Making a play: theatre needs risk-takers now more than ever.
The headline of the article is "Making a play: theatre needs risk-takers now more than ever". The author of the article is Lyn Gardner The article was published on the web site www.guardian.com on Monday 27 May 2013. The article provides the information about the last year's press conference at London's National theatre, which highlighted the challenges facing regional theatre, Gavin Machin fromSalisbury Playhouse rightly suggested that risk in the theatre means different things in different places.
In the beginning of the article the author states that ffter all, audiences in Salisbury may find new experimental work a bigger stretch than audiences at BAC in London or even West Yorkshire Playhouse in Leeds, which through itsTransform seasons is exploring how to bring 21st-century theatre into a regional rep.
Then she states managing risk is one of the trickiest challenges artistic directors face, particularly in times of funding cuts. ACE recently announced that it would have to pass on the cut of 1.09% that resulted from the budget to its NPOs. Maria Miller has made it clear she sees the arts as a commodity and that the arts must accept their share of cuts. The next spending review, which takes place in June, is likely to bring more misery. Further cuts would almost certainly bring the viability of some theatres and companies into doubt.
The author adds that as Bristol Old Vic's Tom Morris recently said in an interview, "If you've got less money, you have to manage your risks prudently and inevitably one of the risk areas is new writing." On this note, Fin Kennedy and Helen Campbell Pickford, who produced the In Battalions report which detailed how government cuts were affecting new writing, have just launched a new Delphi study, which asks the question: how can theatremakers, theatres and the Arts Council work together to help protect risk-taking on new work and new talent within their organisations without creating significant extra expense? There's more information here.
Then she reports northampton and other regional theatres are between a rock and a hard place. They can carry on taking risks and try and build an audience that way, or they can just try to give audiences what they think audiences want. The difficulty is that if producers always knew what audiences wanted they'd all be very rich – and they're not. Giving the audience what you think they want didn't work in the 1980s, and it's unlikely to work now. The danger is that we will see an increasing gap between what's happening in London and other metropolitan hotspots and what's happening in the rest of the country.
Anyway the author reports somewhere between theatremakers doing what they want, and theatres giving audiences what they think they want (which often turns out to be not what audiences want at all) lies the possibility of opening up a real dialogue, a level of engagement with audiences that puts them right at the heart of the process. That would embrace them not just as consumers of whatever the theatre decides to give them, but as equal participants.

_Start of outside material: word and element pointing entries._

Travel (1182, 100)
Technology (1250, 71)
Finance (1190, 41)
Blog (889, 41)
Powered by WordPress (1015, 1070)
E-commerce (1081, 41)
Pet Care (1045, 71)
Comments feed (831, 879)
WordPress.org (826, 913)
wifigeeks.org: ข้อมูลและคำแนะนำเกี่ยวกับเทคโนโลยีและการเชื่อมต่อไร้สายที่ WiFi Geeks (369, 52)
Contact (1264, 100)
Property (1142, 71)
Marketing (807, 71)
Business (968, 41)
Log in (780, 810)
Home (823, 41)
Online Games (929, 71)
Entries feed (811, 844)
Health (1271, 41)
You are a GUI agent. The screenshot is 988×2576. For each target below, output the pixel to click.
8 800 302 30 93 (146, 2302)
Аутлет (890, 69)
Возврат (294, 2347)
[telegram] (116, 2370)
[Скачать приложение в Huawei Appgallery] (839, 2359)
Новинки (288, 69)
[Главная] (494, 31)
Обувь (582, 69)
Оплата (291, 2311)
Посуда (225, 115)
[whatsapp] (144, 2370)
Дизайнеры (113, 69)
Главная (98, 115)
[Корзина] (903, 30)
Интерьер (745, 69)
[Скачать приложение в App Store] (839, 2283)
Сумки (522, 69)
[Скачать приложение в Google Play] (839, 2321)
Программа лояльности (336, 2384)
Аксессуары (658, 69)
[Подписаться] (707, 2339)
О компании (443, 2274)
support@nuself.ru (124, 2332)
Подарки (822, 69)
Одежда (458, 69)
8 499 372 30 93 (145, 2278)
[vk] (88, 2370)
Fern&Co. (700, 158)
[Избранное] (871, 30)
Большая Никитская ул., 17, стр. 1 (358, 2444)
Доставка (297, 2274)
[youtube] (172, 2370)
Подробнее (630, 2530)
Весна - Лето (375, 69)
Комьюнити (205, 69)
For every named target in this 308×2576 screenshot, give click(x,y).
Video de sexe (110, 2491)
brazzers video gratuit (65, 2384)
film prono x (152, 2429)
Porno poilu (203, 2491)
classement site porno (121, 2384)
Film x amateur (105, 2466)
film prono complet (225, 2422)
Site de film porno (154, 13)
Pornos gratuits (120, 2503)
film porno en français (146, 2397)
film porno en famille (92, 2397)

In the very end of the article the author writes that this transformation of a building into an organic community would require unprecedented transparency on the part of theatres and a genuine transformation in the way they view audiences. At a time of limited resources, it may seem like a stretch too far – but those who saw the decline of regional theatre that followed the funding cuts of the 1980s and early 1990s will know that retreating to the past or burying your head in the sand will only lead to disaster.
In my opinion as funding cuts push theatres to the brink of financial viability, managing risk becomes paramount. Can we do it intelligently? I think we can.